Additionally, the version of Figure 1 supplied to the reviewers is basically illegible. This has been additionally noted to the managing editor.
Minor comments:
I still think there are a number of spelling and grammar errors that could be improved.
When describing the NGS failures, it would be clearer to say NGS failure in either primary or recurrence, rather than in one sample.
The first line of data in Table 4 is confusing and at first I thought it was inaccurate. There are only 19 recurrences that were sequenced in this study, so please indicate in the title that these are gene mutations observed in any specimen for patients with recurrent thymomas.
The format of Table 4 makes the data difficult to read with data from the same concept out of alignment (rows are not aligned).
The ID for specimen 24 is incorrect in Supplemental Table 1.
Overall, the additional supplemental tables are of utility to the community and help clarify some of the points being made as well as some of the challenges to the study.
Comments on the Quality of English LanguageThere are still minor grammar and spelling errors that could be corrected with spell/grammar check.
Author Response
I appreciate the authors improvement of the manuscript after the first round of reviews.
Major comments:
Figure 1 (based on the data in Supplemental Table 1), the sample type labels are wrong for at least patients 1 and 2. For example, Patient 2 only has a variant in the relapse, but this is labeled as primary in the figure.
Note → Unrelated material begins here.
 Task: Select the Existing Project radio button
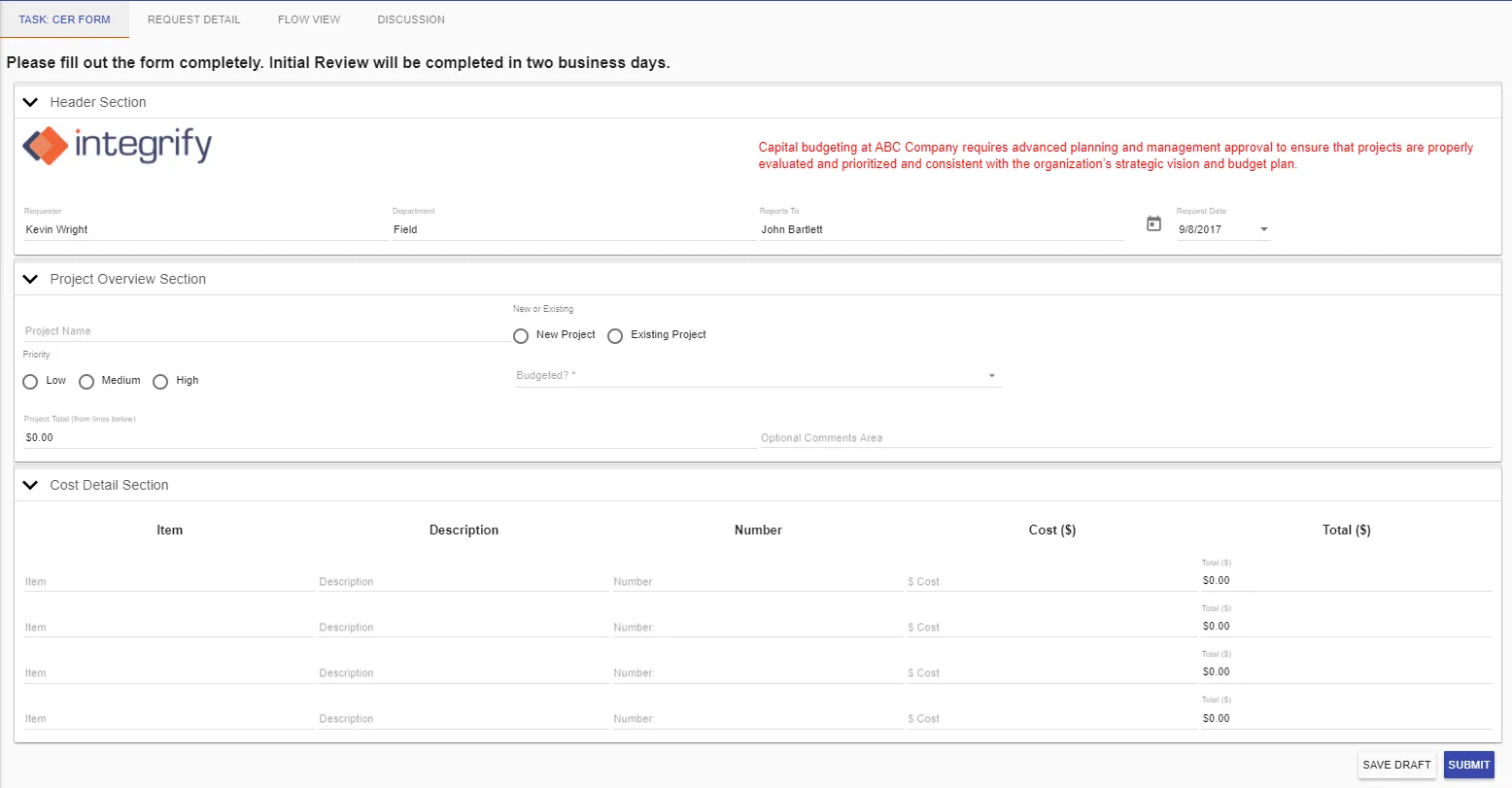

Please review and correct.
Additionally, the version of Figure 1 supplied to the reviewers is basically illegible. This has been additionally noted to the managing editor.
Reply: Thanks for your correction. Figure 1 has been revised according to Your suggestion and a new version with higher quality has been updated (please see pdf file)
Correction: Figure 1
Minor comments:
I still think there are a number of spelling and grammar errors that could be improved.
When describing the NGS failures, it would be clearer to say NGS failure in either primary or recurrence, rather than in one sample.
Reply: Thanks for your correction. We completely agree with your suggestion. Figure 2 has been revised according by including your sentence
Correction: Figure 2
The first line of data in Table 4 is confusing and at first I thought it was inaccurate. There are only 19 recurrences that were sequenced in this study, so please indicate in the title that these are gene mutations observed in any specimen for patients with recurrent thymomas.
The format of Table 4 makes the data difficult to read with data from the same concept out of alignment (rows are not aligned).
Reply: Thanks for your correction. Even in this case, we agree with your revision and we have modified the text and the footnote as reported herein
Correction:
Text: Finally, by exploring the associations between other clinical variables and gene mutations (identified in any type of specimen in this group, i.e. primary and/or recurrence), we observed a significantly higher frequency of genetic alteration in DNA-repair pathways in early Masaoka-Stage tumors (see Table 4). Similar gene profile distribution was found according to age, presence of M.G., histology and classes of risk.
Footnote Table 4. Relationship between clinic-pathological variables and gene mutations in Recurrent Thymoma (any specimen, see text).
The ID for specimen 24 is incorrect in Supplemental Table 1.
Reply: Thanks for your correction. Suppl Table 1 was corrected
Correction: Suppl Table 1
Overall, the additional supplemental tables are of utility to the community and help clarify some of the points being made as well as some of the challenges to the study.
Comments on the Quality of English Language
There are still minor grammar and spelling errors that could be corrected with spell/grammar check.
Reply: Thanks for your revisions. The entire manuscript has been reviewed by a B3-English level for correcting errors.